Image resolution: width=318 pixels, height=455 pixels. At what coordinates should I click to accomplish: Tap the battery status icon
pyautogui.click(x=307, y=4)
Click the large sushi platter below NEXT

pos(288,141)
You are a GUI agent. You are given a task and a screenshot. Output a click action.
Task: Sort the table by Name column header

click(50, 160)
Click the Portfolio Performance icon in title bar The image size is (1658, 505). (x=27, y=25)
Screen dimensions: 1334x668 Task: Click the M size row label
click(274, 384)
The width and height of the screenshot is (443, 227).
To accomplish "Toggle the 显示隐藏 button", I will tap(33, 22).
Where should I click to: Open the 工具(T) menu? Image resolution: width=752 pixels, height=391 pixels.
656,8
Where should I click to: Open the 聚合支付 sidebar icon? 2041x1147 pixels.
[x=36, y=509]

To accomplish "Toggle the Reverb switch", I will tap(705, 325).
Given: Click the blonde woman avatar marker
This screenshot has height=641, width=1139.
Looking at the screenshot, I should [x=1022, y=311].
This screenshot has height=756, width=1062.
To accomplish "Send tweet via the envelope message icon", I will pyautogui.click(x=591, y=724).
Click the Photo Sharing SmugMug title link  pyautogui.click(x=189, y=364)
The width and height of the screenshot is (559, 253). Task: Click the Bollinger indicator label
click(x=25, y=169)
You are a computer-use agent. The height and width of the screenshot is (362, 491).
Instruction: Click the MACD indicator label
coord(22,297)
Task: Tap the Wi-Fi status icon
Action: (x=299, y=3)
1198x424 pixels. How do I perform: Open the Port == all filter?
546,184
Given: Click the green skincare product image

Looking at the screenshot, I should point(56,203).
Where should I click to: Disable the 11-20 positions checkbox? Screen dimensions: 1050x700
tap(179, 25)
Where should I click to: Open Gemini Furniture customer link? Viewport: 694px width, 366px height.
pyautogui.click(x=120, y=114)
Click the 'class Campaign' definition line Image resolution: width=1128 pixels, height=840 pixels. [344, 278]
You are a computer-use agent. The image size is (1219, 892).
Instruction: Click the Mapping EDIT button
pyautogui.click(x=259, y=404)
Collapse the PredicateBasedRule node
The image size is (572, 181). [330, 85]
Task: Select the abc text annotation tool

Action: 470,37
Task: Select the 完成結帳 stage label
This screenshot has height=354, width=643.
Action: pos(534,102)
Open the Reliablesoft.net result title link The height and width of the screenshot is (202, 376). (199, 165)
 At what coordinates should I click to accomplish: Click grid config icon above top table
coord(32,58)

▸ What you should do
Pick out every line in the records above that contains the word "accomplish", and copy each one. Case counts.

▸ Task result
Image resolution: width=318 pixels, height=455 pixels. At what coordinates should I click to accomplish: Tap the battery status icon
To accomplish "Toggle the 显示隐藏 button", I will tap(33, 22).
To accomplish "Toggle the Reverb switch", I will tap(705, 325).
To accomplish "Send tweet via the envelope message icon", I will pyautogui.click(x=591, y=724).
 At what coordinates should I click to accomplish: Click grid config icon above top table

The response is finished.